Every line below that holds the string "agent" should be copied out.

------ Supplied data

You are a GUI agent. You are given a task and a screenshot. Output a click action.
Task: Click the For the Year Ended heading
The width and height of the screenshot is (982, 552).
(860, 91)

------------
------ Supplied data

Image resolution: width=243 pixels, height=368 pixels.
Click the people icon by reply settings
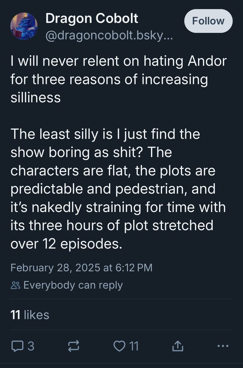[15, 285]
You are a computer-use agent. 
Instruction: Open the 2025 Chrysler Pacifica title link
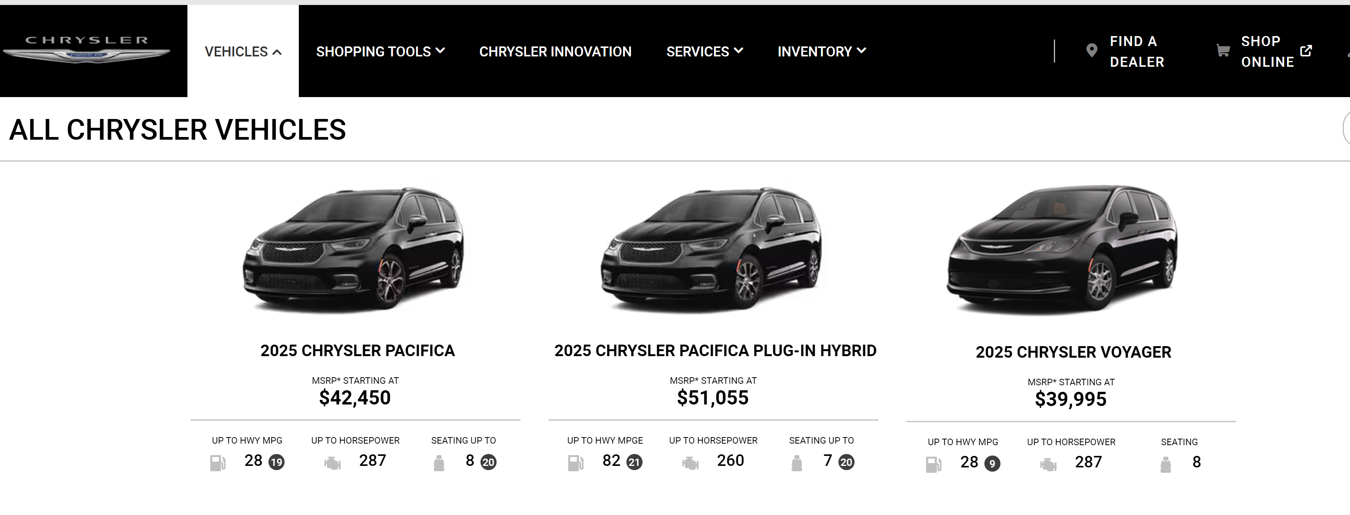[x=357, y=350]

------------

Output of the exercise:
You are a GUI agent. You are given a task and a screenshot. Output a click action.
You are a computer-use agent. 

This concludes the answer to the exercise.